Phase behavior and mixing-demixing transitions in binary liquid mixtures with spherical and non-spherical interactions

We have carried out extensive equilibrium molecular dynamics simulations to study the temperature versus density phase diagrams and the mixing-demixing transition line in fluid equimolar binary mixtures modeled by: (i) Lennard-Jones, (ii) Stock-Mayer, and (iii) Gay- Berne molecular interactions. These studies are performed as function of miscibility parameter, $\alpha = \epsilon_{AB}/ \epsilon_{AA}$, where $\epsilon_{AA} = \epsilon_{BB}$ and $\epsilon_{AB}$ stand for the parameters related to the attractive part of the intermolecular interactions for similar and dissimilar particles, respectively. When the miscibility of the Lennard-Jones mixture varies in the range $0 < \alpha < 1$, a continuous critical line of consolute points $T_{\rm cons}(\rho)$, appears.
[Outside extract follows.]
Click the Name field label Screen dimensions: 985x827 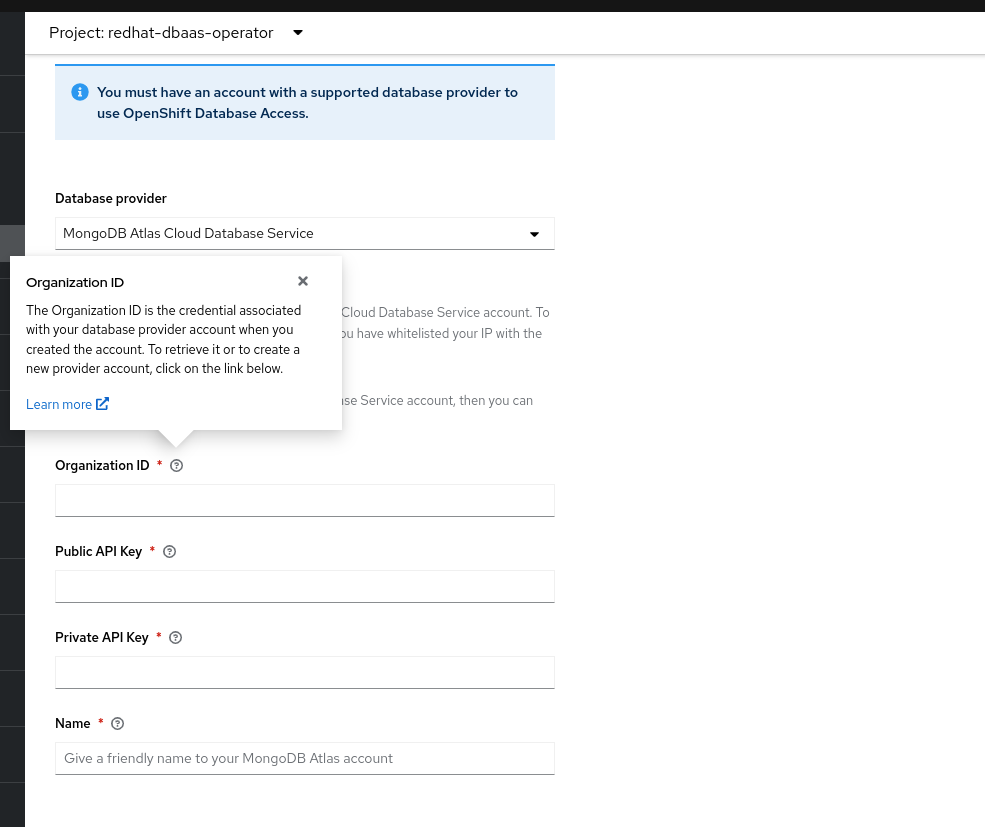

This line intersects the liquid-vapor coexistence curve at different positions depending on the values of $\alpha$, yielding mainly three different topologies for the phase diagrams. These results are in qualitative agreement to those found previously for square well and hard-core Yukawa binary mixtures. We also carry out a detailed study of the liquid-liquid interfacial and liquid-vapor surface tensions, as function of temperature and miscibility as well as its relationship to the topologies of the phase diagrams. Similar studies and analysis are also performed for Stock-Mayer and Gay-Berne binary mixtures.